Задания для выполнения
1) Что, согласно Чжуан-цзы в отрывке о даосском превращении, ничего не меняет в мудреце?
2) Продолжите отрывок о даосском превращении, начав сразу после его последнего предложения.

Отрывок
Итак, даосское превращение (не понятие, не концепция, не идея, не опыт) повинуется уже известной нам двуединой природе символизма. Оно не совпадает с эмпирически наблюдаемыми изменениями (ни жизнь, ни смерть ничего не меняют в мудреце, говорит Чжуан-цзы), но оно и не противостоит им: на всех процессах физического мира лежит его отражение. Это «превращение» не допускает и той или иной формы редукционизма: оно стоит на страже полноты бытия и уникальности всякого существования. Оно не позволяет истине стать функцией субъективированного знания, «достоверностью» суждения. Оно утверждает новое как обновление, восполнение, высвобождение внеконцептуальной бесконечности природы. Насколько индивидуально и неповторимо каждое «превращение», настолько оно всеобъятно и вездесуще. Каждая метаморфоза есть «самопревращение», неподвластное внешней, субъективной воле. Бессмысленно спрашивать, как и почему все случается. Спрашивающий так никогда не получит ответа. Он никогда не будет знать, «как ему быть». «Что же мне делать и чего не делать? – спрашивает Хэбо, вконец смущенный скептическим отношением своего собеседника к возможностям умозрительного познания. – Что мне отвергать и что принимать? К чему мне стремиться, от чего бежать? Как же мне в конце концов быть?» Дух океана отвечает: «Жизнь вещей – как скачущий конь. Ни малейшего движения без превращения, ни мгновения без перемены. Что делать? Чего не делать? Пусть все превращается само собой!»

Записи набора данных:
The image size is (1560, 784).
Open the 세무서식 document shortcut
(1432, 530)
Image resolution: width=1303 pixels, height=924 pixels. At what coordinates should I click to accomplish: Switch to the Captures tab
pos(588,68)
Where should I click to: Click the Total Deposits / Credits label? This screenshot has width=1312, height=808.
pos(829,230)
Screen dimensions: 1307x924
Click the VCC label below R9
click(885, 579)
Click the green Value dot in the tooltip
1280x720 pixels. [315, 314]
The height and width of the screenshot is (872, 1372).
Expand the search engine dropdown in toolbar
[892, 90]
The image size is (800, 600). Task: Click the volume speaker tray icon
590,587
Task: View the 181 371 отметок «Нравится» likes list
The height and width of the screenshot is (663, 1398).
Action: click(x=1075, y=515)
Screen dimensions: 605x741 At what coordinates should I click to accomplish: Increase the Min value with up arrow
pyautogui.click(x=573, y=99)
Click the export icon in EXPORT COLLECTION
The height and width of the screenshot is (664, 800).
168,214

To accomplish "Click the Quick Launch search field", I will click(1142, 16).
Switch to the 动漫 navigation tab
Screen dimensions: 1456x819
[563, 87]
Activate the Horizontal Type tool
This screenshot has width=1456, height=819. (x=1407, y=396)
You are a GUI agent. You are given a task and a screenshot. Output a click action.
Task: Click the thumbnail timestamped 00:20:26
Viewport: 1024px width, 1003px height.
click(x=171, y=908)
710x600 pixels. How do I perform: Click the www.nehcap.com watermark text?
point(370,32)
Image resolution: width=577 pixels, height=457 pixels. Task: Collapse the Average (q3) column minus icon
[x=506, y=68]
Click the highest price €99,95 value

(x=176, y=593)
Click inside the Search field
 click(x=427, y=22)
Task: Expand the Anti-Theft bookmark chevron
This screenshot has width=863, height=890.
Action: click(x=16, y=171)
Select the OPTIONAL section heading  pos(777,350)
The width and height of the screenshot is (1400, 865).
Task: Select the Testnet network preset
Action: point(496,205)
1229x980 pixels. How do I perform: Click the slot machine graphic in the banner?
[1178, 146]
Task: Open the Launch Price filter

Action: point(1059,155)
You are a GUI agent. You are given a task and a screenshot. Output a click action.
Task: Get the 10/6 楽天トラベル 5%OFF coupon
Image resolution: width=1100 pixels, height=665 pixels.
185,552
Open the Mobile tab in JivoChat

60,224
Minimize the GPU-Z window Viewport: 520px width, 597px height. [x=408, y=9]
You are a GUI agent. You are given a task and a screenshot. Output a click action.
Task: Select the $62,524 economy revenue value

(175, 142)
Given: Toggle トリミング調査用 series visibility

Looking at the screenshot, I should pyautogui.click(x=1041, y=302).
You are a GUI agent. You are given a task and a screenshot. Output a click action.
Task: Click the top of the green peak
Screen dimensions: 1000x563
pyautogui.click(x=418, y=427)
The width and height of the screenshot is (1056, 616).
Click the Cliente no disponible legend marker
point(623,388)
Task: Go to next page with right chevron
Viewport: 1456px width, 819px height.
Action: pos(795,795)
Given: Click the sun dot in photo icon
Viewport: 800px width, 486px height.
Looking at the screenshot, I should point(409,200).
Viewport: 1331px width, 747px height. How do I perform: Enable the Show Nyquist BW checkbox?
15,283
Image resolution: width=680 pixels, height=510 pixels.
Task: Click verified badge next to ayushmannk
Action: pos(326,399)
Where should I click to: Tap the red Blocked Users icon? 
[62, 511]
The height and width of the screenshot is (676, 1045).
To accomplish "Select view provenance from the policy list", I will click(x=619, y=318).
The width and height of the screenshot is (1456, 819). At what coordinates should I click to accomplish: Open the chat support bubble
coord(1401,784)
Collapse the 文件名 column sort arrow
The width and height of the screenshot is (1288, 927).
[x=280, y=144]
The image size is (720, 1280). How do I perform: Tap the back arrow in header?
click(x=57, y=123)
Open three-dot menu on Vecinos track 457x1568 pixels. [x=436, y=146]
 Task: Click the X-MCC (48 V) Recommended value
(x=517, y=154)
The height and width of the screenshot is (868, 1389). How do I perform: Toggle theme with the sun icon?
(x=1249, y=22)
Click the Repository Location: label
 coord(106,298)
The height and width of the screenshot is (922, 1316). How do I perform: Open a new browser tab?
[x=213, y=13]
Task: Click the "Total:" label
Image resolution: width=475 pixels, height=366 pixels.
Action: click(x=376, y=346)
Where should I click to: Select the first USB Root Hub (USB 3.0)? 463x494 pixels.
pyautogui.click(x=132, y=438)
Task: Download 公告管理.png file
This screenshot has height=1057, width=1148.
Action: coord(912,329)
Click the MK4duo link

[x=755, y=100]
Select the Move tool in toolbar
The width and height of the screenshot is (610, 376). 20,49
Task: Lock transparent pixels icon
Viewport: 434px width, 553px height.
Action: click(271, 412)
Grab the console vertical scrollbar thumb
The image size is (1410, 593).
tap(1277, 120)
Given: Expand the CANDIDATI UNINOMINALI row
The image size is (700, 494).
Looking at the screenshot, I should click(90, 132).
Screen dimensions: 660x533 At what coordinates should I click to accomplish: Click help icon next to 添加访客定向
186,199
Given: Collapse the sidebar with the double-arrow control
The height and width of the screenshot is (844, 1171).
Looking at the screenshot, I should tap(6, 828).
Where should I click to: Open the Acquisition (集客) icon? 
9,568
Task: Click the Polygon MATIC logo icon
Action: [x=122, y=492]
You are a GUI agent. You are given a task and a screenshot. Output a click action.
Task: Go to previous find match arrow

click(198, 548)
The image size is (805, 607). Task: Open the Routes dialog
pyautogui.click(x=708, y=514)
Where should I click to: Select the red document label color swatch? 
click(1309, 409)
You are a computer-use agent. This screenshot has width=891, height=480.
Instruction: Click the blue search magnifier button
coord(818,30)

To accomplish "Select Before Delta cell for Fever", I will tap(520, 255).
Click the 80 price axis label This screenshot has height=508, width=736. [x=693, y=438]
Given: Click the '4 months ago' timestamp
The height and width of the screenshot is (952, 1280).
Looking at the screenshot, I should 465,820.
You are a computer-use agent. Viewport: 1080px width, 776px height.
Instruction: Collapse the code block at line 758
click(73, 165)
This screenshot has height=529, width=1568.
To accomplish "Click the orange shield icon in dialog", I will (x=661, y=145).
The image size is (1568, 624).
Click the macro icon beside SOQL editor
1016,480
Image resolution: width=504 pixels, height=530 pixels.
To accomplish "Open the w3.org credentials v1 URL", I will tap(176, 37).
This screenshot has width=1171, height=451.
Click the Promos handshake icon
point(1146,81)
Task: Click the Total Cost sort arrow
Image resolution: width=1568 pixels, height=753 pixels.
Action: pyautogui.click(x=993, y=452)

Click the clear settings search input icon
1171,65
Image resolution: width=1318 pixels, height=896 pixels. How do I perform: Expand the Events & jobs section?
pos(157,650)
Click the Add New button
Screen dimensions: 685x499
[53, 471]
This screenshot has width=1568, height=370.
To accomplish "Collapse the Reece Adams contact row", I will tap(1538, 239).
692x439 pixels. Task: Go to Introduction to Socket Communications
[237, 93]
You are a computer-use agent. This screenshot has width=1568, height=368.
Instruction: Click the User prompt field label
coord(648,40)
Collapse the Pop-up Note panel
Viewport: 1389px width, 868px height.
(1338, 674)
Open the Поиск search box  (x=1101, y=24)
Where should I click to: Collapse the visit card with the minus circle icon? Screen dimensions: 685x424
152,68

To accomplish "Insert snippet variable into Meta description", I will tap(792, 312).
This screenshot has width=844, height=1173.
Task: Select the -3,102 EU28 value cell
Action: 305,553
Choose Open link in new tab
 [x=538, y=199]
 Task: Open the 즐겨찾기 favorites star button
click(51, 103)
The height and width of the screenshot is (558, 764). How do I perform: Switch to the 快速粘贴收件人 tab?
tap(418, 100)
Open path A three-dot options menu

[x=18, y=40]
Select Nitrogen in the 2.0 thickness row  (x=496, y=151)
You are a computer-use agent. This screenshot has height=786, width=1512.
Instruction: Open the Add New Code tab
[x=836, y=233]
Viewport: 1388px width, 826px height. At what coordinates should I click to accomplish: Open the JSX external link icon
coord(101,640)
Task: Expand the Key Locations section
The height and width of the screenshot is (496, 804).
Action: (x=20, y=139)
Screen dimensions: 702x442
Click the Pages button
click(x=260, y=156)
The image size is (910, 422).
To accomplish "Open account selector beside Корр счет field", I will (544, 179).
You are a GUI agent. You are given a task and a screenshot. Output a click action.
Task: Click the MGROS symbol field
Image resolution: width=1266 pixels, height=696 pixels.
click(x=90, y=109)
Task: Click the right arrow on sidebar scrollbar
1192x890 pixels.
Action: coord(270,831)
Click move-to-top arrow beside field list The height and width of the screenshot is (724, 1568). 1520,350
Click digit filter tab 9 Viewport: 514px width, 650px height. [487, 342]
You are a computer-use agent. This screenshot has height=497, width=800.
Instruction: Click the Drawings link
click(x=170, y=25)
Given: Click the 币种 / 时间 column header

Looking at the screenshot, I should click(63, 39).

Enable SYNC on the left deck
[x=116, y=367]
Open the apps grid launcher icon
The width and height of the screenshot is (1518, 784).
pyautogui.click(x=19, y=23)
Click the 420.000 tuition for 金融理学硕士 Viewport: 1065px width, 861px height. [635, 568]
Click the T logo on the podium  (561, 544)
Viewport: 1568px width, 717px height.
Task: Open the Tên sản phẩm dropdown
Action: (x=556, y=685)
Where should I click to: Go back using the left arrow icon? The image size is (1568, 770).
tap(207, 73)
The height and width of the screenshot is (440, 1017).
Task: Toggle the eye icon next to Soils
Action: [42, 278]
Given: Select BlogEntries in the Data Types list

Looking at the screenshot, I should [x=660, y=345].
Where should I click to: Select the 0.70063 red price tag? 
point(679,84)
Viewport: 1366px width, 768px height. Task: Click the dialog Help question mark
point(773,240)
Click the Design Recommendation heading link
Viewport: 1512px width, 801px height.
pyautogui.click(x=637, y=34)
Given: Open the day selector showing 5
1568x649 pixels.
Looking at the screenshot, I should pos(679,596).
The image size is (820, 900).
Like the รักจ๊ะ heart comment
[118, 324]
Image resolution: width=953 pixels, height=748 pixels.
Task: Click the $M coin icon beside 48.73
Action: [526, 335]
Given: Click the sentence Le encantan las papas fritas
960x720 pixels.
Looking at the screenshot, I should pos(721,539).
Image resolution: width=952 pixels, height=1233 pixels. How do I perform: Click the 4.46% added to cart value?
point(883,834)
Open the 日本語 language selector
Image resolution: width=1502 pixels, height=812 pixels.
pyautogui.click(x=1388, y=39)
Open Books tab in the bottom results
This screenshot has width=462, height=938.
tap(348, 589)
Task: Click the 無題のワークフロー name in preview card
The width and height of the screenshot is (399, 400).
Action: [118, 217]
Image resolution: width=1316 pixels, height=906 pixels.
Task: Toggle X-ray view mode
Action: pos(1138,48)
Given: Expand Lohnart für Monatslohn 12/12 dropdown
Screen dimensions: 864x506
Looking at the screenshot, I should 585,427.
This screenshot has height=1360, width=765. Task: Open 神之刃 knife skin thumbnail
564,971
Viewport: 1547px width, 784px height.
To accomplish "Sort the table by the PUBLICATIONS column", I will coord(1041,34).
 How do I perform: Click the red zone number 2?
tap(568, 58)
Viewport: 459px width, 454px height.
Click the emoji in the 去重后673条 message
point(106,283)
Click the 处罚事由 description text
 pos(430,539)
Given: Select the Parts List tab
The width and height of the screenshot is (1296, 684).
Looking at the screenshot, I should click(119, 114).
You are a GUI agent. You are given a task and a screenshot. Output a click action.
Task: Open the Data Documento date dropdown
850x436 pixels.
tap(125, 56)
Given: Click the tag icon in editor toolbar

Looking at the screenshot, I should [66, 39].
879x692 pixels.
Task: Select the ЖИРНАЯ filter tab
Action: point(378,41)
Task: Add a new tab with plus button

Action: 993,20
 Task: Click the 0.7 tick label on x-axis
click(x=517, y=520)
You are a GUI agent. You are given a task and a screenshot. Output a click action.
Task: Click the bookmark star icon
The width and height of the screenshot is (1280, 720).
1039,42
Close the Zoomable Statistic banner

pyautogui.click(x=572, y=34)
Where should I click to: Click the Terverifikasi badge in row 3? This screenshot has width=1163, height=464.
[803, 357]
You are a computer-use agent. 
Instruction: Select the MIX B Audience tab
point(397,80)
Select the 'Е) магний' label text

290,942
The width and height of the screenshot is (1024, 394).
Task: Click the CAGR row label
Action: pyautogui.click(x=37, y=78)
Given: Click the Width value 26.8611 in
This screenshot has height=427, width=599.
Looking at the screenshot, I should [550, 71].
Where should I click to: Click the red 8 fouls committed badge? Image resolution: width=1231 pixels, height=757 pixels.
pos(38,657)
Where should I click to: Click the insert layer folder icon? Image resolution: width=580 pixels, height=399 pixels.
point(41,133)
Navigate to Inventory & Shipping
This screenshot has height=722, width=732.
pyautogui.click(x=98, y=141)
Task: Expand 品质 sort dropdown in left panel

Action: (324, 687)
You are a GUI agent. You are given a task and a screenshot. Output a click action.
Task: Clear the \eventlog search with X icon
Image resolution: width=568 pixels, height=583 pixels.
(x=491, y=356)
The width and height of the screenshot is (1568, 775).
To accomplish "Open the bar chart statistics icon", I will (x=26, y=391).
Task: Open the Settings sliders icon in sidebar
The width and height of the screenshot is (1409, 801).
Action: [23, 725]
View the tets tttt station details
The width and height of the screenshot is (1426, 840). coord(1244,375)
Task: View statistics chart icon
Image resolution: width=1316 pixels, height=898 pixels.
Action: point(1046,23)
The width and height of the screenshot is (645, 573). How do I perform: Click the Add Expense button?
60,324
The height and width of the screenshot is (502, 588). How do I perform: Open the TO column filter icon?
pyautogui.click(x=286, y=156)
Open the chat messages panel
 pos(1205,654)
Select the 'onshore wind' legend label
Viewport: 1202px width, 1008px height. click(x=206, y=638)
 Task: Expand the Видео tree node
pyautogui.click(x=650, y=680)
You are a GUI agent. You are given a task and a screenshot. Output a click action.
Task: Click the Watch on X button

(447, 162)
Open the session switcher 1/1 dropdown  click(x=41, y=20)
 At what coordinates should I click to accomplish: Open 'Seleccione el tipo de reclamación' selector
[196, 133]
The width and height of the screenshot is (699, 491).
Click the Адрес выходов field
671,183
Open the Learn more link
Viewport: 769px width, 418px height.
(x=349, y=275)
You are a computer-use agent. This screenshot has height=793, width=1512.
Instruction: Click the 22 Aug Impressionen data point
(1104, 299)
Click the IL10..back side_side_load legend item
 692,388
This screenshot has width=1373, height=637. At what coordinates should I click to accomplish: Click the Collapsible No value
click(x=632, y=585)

Выполненные задания
1) Ни жизнь, ни смерть.

2)
Давать всему свершаться, позволять само-превращениям быть тем, что они есть, – и значит жить по даосскому идеалу «недеяния», этой противной всякой учености науке, совершенно безыскусному искусству и идеалу, который ничуть не отличается от действительности. Это значит позволить вещам «быть таковыми самим по себе» (цзы жань), каковы бы они ни были. Но превращение в высшем смысле – реальность универсальная. Жизнь даосского мудреца есть чуткий и точный «отклик» (ин) на всякую метаморфозу. Даосский образ мира – камертон, хор, оркестр, где каждый звук перекликается с эхом, где вещи – и исполнители своих партий, и слушатели, чутко внимающие космической музыке, воспроизводящие ее в себе и непрестанно влекомые ее динамизмом. Где в конце концов нет ни исполнителей, ни слушателей, но и те и другие сливаются в «утонченном единстве само-превращений», единстве отнюдь не субстантивном, не формально-логическом, а как бы функциональном, ситуационном, заданном абсолютным ритмом мировой музыки. Этот ритм – «незапамятная древность» даосов, даосская предыстория мысли, выступающая незаметным, «забытым», но постоянно присутствующим фоном истории мысли, который посредует все формы опыта.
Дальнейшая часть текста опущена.